Study text:
=-=-=

There are Irish pubs all over the world. In Ireland they’re in big trouble

Travel

(CNN) — Ireland. Close your eyes and picture what you think of when you envision the Emerald Isle. The green. The natural beauty. That distinctive accent. But above all, Ireland is forever associated with its famed hospitality — the warmth of its people and its pubs.

It’s a country that prides itself on the slogan “Céad Míle Fáilte,” literally meaning “a Hundred Thousand Welcomes.” Millions of visitors are welcomed into the country’s drinking establishments for a pint every year.

But in a time of a third wave of Covid and a prolonged Iockdown in the country, the pandemic has brought the Irish hospitality sector, and in particular, the pub industry, to its knees. Although each bar faces a different set of circumstances and challenges, one thing is very clear. Ireland’s iconic watering holes face a deeply uncertain future.

“There’s a quiet level of despair about our position today,” says Donall O’Keeffe, CEO of the Licensed Vintners Association, the prominent trade association that has represented pubs in Dublin for over two centuries. “It’s an appalling situation and one we couldn’t have envisaged on the 15th of March last year.”

It was nearly one year ago that Ireland’s pubs were first told to pull the shutters down. A directive was made by the Irish government and then-prime minister, or taoiseach as the office is known in Éire, Leo Varadkar, to close down all drinking establishments.

=-=-=

Dataset section:
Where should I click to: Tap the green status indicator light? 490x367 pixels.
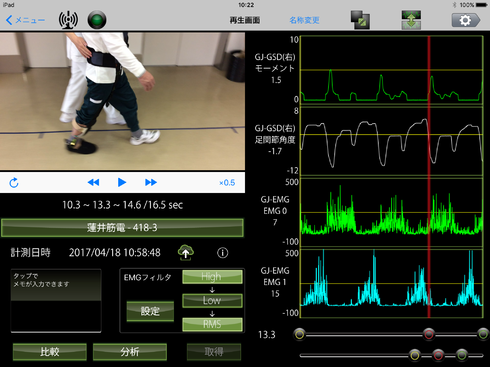pyautogui.click(x=97, y=20)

=-=-=

Work task 1:
In the Irish pubs article, list the things named right after the invitation to close your eyes and picture the Emerald Isle, before the sentence beginning "But above all."
Work task 2:
Continue the Irish pubs article from its last sentence.

Exercise answer 1:
The green; the natural beauty; that distinctive accent.

Exercise answer 2:
It was just two days before the country’s planned St. Patrick’s Day festivities — an unprecedented move.

A roadmap out

Publican Joe Sheridan poses for a photograph in his closed pub, Walsh's bar, in the rural village of Dunmore in the west of Ireland, on September 3, 2020.

Publican Joe Sheridan poses for a photograph in his closed pub, Walsh’s bar, in the rural village of Dunmore in the west of Ireland, on September 3, 2020.

PAUL FAITH/AFP/AFP via Getty Images

Both the Licensed Vintners Association and the Vintners Federation of Ireland, the other major industry trade body for pubs, supported the initial closures last year. Cases were escalating and nobody had any clear idea of what would be necessary to put social distancing measures in place. The lockdown was only supposed to last three weeks.

But 12 months on, with Ireland in the midst of its third lockdown, the hospitality sector has been left devastated and there is currently no hint of when publicans can begin to trade again.

While current Taoiseach Micheál Martin has indicated to the Irish media that a phased reopening in the summer could be on the cards, nothing has been set in stone. Ireland’s coronavirus caseload remains high — particularly after the UK variant of the virus ravaged the country at the beginning of 2021.

Both the LVA and the VFI remain broadly supportive of the public health lockdown measures imposed but they say that pubs urgently need clarity on what a roadmap to reopening may look like so that they can plan and manage their finances.

“It’s really very stressful that eleven months later, we don’t have any sight on the conditions that must apply that will allow us to reopen,” O’Keeffe tells CNN Travel.

“Clearly we will follow the public health advice… we’re not looking for a date. Tell us what level of community transmission. Tell us what level of vaccine rollout needs to be reached to allow hospitality to reopen.”

Brian Foley, communications manager for the VFI, echoes that point. The financial situation “can’t be more dire than it is and there’s no roadmap for reopening,” he says. “We are strongly calling for an explanation as to how pubs can reopen.”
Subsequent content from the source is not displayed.